Potentiation of Kras peptide cancer vaccine by avasimibe, a cholesterol modulator

Background: No effective approaches to target mutant Kras have yet been developed. Immunoprevention using KRAS-specific antigenic peptides to trigger T cells capable of targeting tumor cells relies heavily on lipid metabolism. To facilitate better TCR/peptide/MHC interactions that result in better Cancer preventive efficacy, we combined KVax with avasimibe, a specific ACAT1 Inhibitor, tested their anti-cancer efficacy in mouse lung Cancer models, where Kras mutation was induced before vaccination.

Methods: Control of tumor growth utilizing a multi-peptide Kras vaccine was tested in combination with avasimibe in a syngeneic lung Cancer mouse model and a genetically engineered mouse model (GEMM). Activation of immune responses after administration of Kras vaccine and avasimibe was also assessed by flow cytometry, ELISpot and IHC.

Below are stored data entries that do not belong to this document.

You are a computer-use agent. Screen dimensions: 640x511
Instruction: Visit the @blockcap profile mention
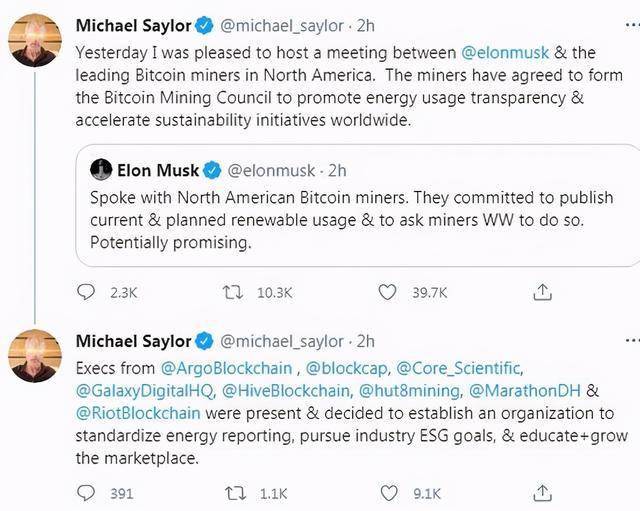pyautogui.click(x=348, y=367)

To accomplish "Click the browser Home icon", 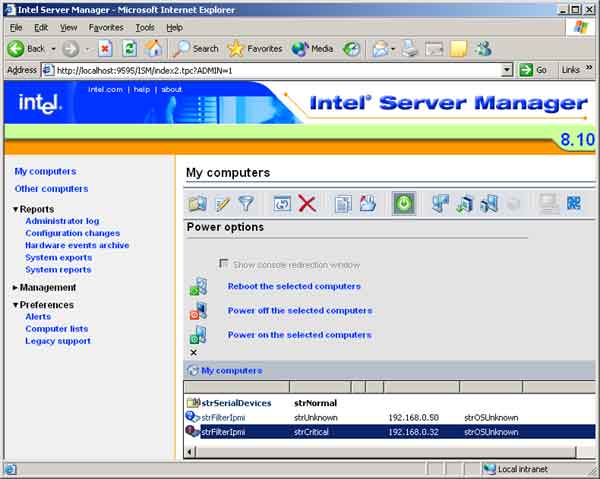I will coord(154,48).
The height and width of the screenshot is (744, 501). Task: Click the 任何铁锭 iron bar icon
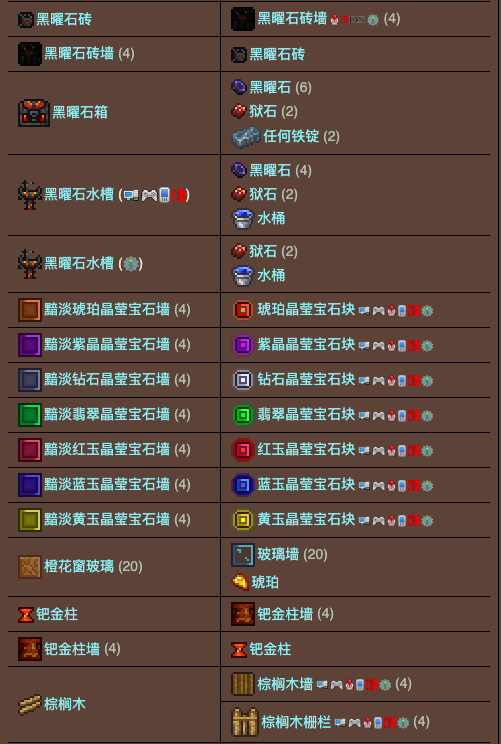point(246,137)
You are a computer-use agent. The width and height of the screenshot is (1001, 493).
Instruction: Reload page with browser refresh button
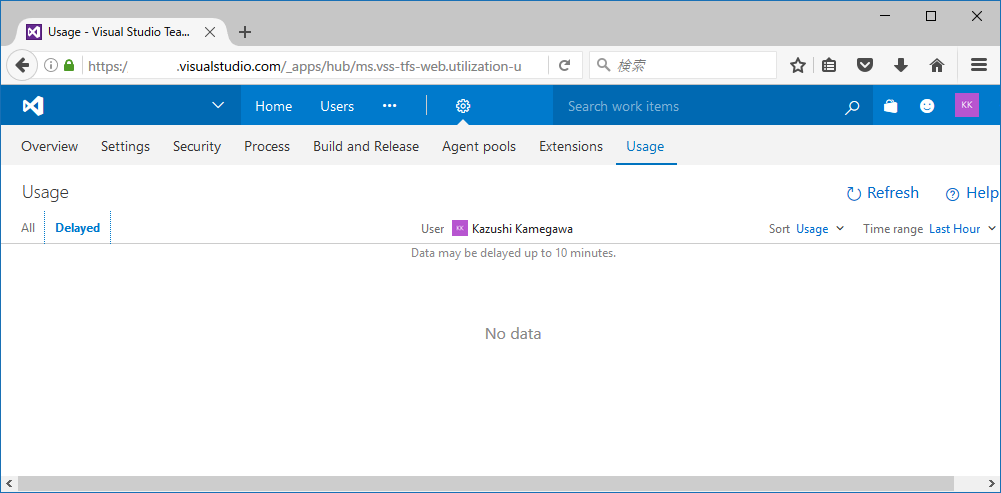click(564, 65)
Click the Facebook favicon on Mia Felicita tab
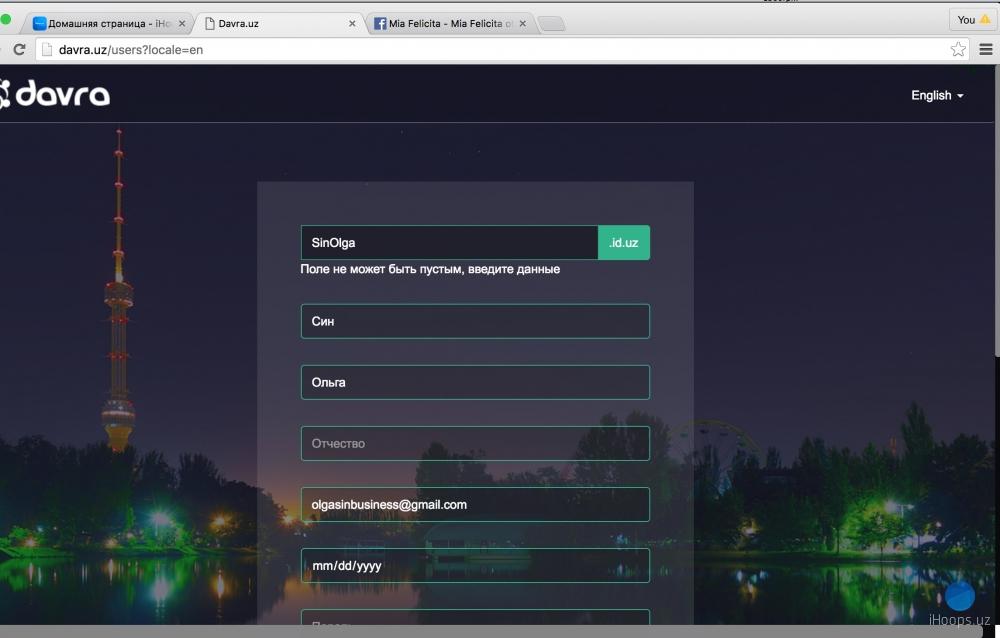The image size is (1000, 638). coord(381,23)
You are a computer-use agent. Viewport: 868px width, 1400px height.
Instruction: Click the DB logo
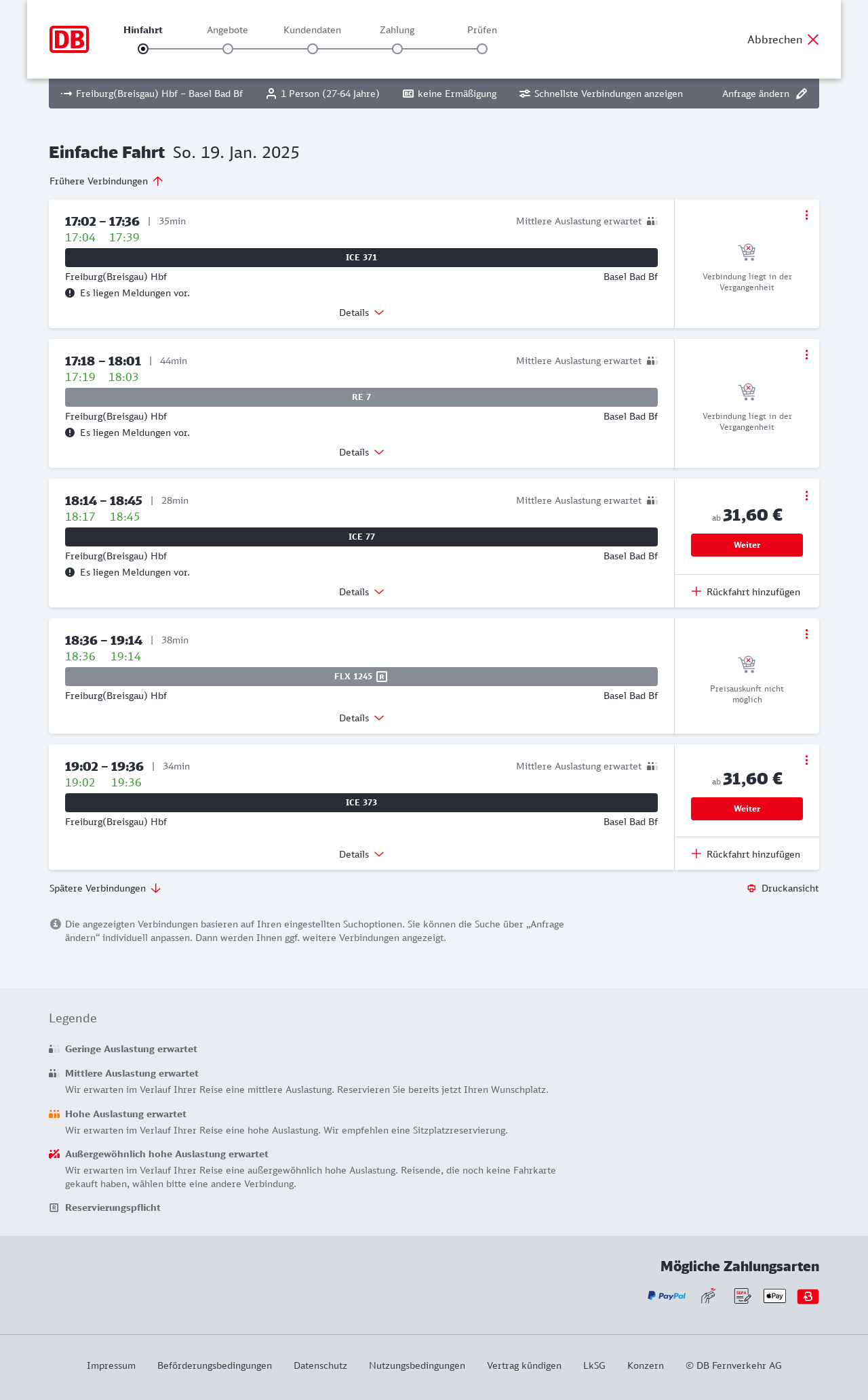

Findings: We found that Kras vaccine combined with avasimibe significantly decreased the presence of regulatory T cells in the tumor microenvironment and facilitated CD8+ T cell infiltration in tumor sites. Avasimibe also enhanced the efficacy of Kras vaccines target mutant Kras. Whereas the Kras vaccine significantly increased antigen-specific intracellular IFN-γ and granzyme B levels in CD8+ T cells, avasimibe significantly increased the number of tumor-infiltrating CD8+ T cells. Additionally, modulation of Cholesterol metabolism was found to specifically impact in T cells, and not in Cancer cells.

Interpretation: Avasimibe complements the efficacy of a multi-peptide Kras vaccine in controlling lung Cancer development and growth. This treatment regimen represents a novel immunoprevention approach to prevent lung Cancer.

Avasimibe; Chemoimmunoprevention; Cholesterol metabolism; Kras; Peptide vaccine; T cell.